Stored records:
·····
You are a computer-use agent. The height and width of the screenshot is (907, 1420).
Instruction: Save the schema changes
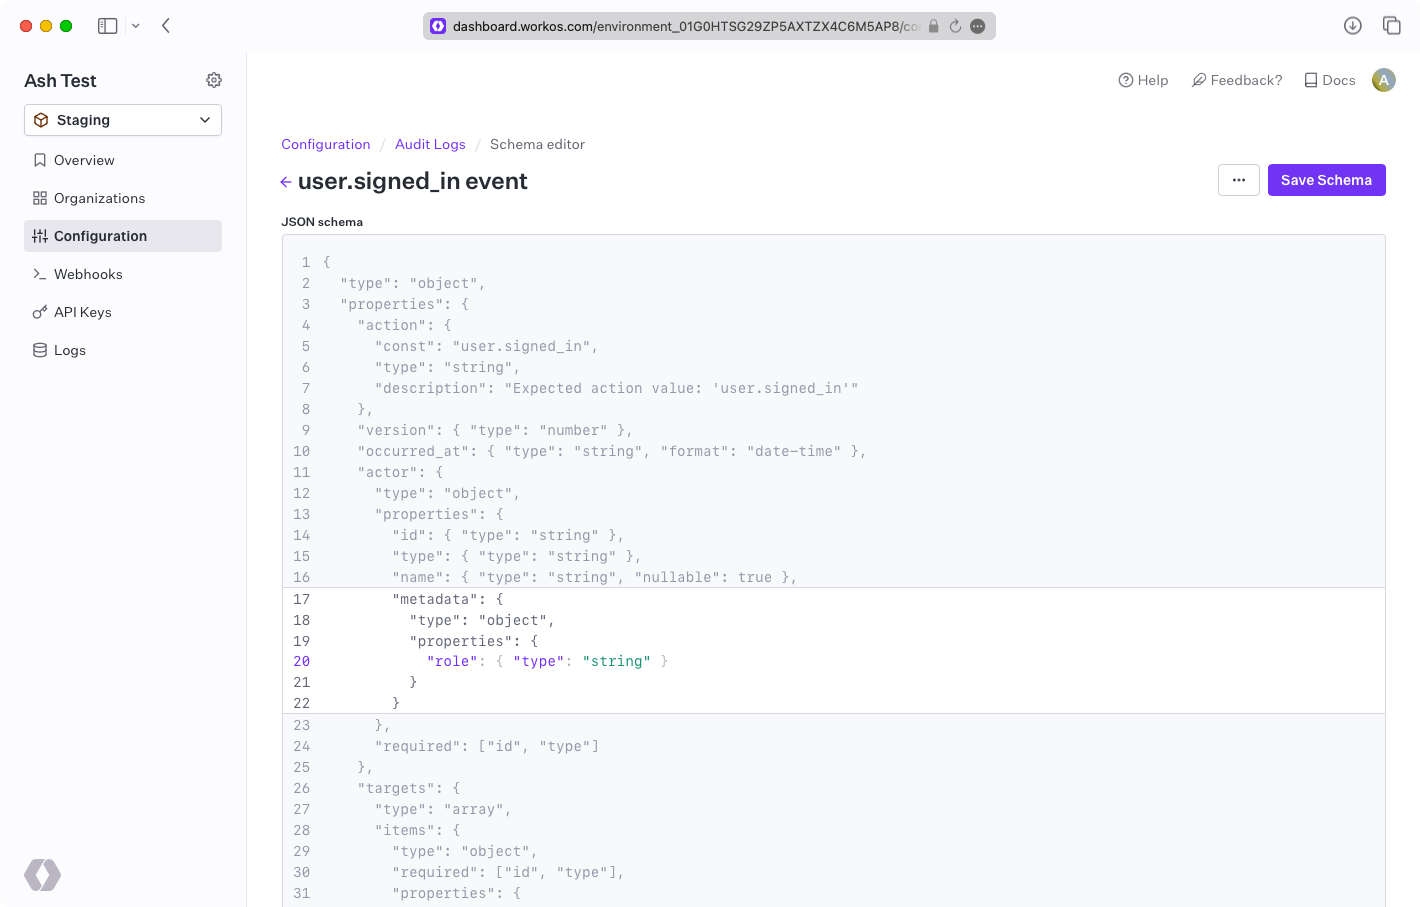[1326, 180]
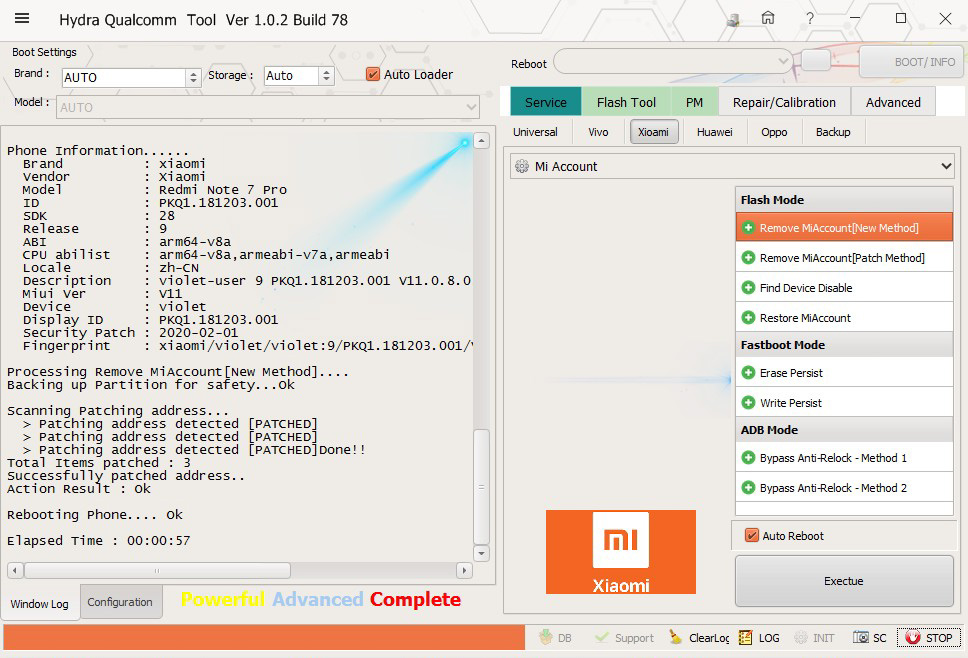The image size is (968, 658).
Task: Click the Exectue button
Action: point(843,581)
·····
** Exercise requirements **
Leave out the images and copy every record above exactly.

** Task response **
You are a computer-use agent. The height and width of the screenshot is (907, 1420).
Instruction: Save the schema changes
[1326, 180]
The image size is (968, 658).
Task: Click the Exectue button
Action: point(843,581)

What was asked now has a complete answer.